Collected data entries
Content starts
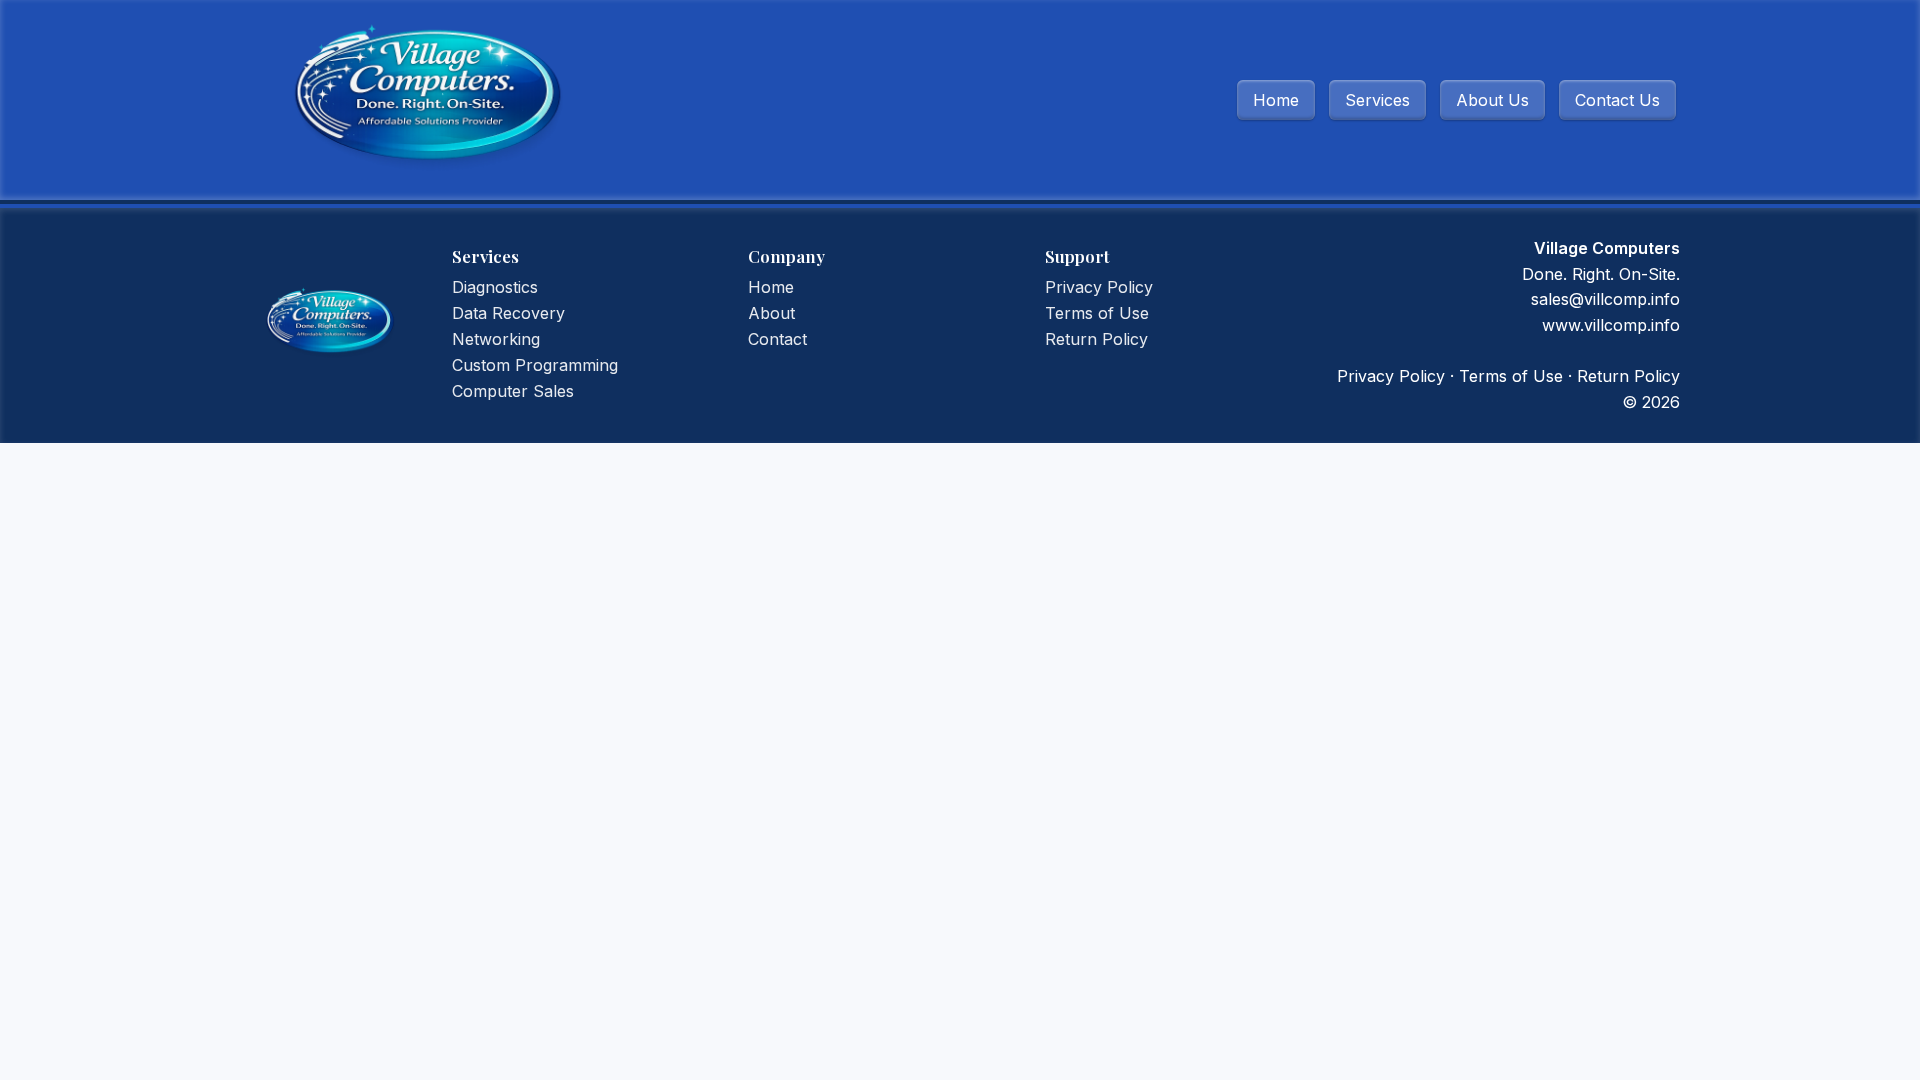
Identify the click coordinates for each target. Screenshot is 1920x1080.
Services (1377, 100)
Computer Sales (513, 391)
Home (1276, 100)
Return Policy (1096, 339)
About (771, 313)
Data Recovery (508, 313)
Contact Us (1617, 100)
Content ends
→ **TASK TO CARRY OUT**: Be exact. Write out all the entries and omit the pictures.

→ **YOUR RESPONSE**:
Identify the click coordinates for each target. Screenshot is 1920x1080.
Services (1377, 100)
Computer Sales (513, 391)
Home (1276, 100)
Return Policy (1096, 339)
About (771, 313)
Data Recovery (508, 313)
Contact Us (1617, 100)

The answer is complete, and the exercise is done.